Take the listing below and print exactly the lines starting at the line containing "Вопросы о фауне (248, 1705)" and ending at the line containing "Image resolution: width=820, height=2496.", both ends included, and no others.
______________________________
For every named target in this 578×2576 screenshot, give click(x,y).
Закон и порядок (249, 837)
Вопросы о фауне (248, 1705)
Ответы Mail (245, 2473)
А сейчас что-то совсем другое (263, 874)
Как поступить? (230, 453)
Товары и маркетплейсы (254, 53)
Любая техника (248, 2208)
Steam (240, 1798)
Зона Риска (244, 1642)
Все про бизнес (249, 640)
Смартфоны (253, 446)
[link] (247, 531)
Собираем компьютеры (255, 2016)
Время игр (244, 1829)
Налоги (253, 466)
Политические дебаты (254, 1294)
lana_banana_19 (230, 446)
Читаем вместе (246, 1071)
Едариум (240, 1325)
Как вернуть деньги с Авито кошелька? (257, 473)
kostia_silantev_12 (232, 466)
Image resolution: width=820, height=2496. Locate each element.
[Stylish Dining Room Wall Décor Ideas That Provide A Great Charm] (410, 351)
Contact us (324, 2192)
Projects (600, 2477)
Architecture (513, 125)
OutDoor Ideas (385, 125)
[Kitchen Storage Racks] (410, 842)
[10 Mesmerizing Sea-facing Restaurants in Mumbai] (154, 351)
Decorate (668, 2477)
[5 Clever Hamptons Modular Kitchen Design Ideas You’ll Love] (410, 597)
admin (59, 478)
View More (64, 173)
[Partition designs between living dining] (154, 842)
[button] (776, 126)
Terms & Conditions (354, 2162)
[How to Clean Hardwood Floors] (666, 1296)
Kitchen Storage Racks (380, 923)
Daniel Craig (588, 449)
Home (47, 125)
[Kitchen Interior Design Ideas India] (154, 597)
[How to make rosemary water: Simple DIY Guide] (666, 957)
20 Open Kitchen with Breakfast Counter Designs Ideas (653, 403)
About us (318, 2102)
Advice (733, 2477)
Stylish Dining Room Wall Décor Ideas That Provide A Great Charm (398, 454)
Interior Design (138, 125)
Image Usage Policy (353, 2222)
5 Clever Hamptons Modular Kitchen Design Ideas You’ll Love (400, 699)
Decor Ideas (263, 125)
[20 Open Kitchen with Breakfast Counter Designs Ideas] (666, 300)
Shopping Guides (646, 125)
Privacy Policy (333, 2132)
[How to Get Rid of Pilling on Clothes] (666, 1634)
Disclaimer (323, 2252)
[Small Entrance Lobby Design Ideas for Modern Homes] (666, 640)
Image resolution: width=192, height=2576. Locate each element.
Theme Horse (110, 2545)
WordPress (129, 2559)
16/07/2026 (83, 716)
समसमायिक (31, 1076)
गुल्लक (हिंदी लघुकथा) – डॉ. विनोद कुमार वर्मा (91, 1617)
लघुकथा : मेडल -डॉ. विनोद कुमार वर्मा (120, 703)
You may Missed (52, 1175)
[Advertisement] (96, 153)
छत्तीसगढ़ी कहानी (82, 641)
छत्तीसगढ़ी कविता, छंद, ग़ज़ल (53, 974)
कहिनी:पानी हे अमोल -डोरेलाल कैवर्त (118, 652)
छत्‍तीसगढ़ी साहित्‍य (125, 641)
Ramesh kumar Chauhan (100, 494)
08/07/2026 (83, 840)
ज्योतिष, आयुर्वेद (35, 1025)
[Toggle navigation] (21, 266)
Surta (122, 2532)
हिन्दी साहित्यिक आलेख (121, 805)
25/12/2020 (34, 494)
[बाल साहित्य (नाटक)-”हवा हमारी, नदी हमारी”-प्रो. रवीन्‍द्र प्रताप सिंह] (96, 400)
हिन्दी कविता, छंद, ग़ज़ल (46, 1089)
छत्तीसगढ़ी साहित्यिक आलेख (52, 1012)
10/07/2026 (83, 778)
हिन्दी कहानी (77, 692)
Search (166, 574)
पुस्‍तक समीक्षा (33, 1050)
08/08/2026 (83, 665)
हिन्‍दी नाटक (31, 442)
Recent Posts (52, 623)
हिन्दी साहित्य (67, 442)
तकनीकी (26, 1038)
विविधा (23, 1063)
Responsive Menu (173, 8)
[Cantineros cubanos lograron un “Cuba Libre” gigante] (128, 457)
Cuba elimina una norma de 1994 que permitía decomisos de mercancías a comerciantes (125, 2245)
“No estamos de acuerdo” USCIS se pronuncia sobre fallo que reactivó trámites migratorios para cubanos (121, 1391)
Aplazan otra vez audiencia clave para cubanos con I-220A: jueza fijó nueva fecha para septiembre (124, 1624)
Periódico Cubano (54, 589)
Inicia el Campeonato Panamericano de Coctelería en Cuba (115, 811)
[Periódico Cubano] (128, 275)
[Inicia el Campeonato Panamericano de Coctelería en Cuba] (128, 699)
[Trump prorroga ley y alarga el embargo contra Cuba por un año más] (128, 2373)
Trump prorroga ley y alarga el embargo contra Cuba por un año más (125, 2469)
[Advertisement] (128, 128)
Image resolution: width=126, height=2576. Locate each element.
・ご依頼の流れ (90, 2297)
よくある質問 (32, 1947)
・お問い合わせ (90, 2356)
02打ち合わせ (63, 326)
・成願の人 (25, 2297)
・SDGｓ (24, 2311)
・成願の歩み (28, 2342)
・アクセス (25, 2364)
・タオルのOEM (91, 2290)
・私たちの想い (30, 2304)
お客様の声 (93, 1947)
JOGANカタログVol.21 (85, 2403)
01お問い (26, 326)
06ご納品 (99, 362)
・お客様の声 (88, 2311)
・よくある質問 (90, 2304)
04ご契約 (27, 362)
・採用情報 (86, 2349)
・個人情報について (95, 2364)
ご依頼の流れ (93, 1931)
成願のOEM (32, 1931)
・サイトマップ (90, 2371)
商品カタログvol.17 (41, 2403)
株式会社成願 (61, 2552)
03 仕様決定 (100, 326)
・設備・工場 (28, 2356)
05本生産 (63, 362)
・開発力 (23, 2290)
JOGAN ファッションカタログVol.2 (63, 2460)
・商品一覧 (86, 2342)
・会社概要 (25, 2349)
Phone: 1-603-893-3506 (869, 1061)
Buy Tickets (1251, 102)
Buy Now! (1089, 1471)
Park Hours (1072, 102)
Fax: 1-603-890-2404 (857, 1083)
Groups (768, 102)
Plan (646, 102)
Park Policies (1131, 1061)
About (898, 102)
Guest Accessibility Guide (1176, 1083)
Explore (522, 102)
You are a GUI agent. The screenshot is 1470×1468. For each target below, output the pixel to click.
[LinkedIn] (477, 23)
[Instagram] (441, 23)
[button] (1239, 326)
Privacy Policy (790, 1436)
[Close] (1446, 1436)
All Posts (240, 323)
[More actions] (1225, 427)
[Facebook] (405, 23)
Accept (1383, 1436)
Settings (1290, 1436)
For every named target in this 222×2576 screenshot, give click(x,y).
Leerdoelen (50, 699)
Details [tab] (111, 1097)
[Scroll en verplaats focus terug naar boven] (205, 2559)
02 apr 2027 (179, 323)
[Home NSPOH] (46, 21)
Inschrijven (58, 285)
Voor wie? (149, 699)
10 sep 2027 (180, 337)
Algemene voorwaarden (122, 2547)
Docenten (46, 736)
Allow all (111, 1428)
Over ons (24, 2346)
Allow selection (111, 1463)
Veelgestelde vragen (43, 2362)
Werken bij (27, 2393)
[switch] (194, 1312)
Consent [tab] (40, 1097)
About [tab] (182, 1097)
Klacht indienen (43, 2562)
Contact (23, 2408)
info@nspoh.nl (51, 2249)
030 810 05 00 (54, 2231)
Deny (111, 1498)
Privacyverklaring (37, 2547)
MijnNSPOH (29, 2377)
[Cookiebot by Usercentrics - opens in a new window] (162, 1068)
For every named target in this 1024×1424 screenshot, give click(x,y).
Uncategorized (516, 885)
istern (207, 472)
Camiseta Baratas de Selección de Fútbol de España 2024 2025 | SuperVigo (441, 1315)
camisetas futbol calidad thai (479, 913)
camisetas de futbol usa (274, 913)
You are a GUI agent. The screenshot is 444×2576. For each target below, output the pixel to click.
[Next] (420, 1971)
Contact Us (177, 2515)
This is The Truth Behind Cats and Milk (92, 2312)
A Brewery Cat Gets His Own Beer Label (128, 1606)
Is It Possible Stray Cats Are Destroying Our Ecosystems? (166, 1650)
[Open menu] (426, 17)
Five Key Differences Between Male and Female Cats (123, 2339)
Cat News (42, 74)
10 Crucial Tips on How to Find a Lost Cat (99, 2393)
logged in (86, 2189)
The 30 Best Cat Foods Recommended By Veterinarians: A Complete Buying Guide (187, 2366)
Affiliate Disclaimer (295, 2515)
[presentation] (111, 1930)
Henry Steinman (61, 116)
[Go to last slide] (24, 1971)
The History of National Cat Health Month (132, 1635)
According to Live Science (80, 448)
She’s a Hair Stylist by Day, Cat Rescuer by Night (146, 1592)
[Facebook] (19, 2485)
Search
______________________________
**Exercise response**.
Вопросы о фауне (248, 1705)
Ответы Mail (245, 2473)
А сейчас что-то совсем другое (263, 874)
Как поступить? (230, 453)
Товары и маркетплейсы (254, 53)
Любая техника (248, 2208)
Steam (240, 1798)
Зона Риска (244, 1642)
Все про бизнес (249, 640)
Смартфоны (253, 446)
[link] (247, 531)
Собираем компьютеры (255, 2016)
Время игр (244, 1829)
Налоги (253, 466)
Политические дебаты (254, 1294)
lana_banana_19 (230, 446)
Читаем вместе (246, 1071)
Едариум (240, 1325)
Как вернуть деньги с Авито кошелька? (257, 473)
kostia_silantev_12 (232, 466)
Image resolution: width=820, height=2496. Locate each element.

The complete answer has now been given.